Record set
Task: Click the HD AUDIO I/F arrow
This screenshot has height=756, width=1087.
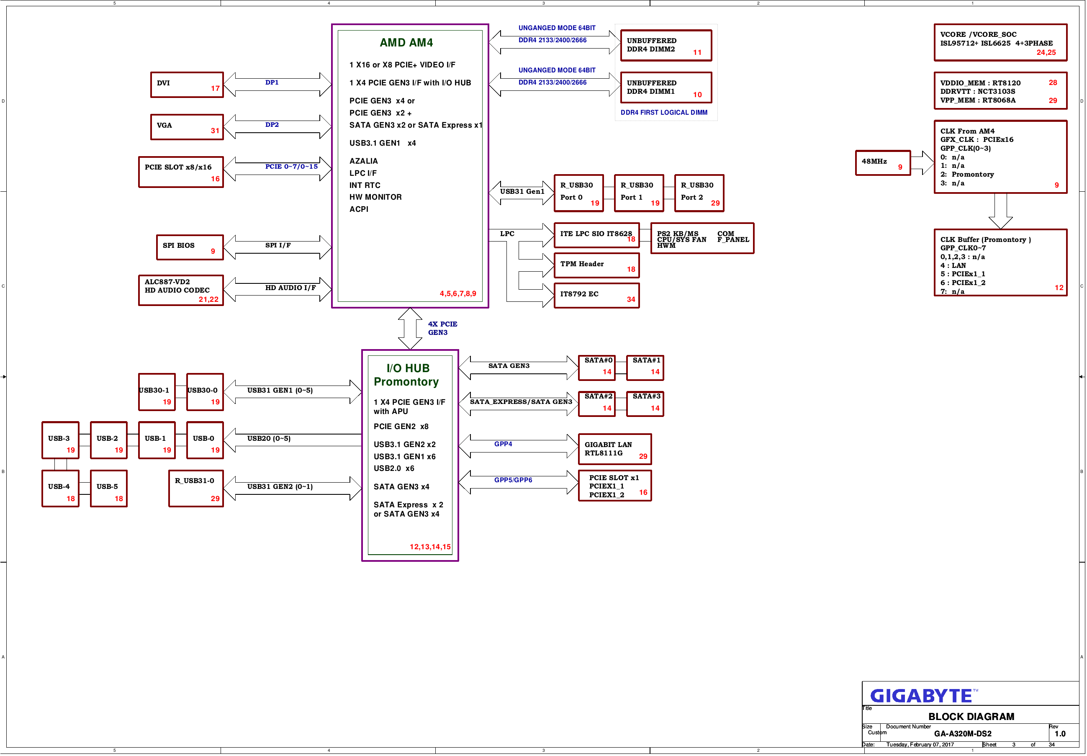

---

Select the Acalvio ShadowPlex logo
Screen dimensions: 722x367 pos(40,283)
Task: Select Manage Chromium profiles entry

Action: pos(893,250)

Problem requirements
Using the listing above, copy exactly the line that contains "Task: Click the HD AUDIO I/F arrow", the line that contains "This screenshot has height=756, width=1087.", and each line that falls between them.

Output below
Task: Click the HD AUDIO I/F arrow
This screenshot has height=756, width=1087.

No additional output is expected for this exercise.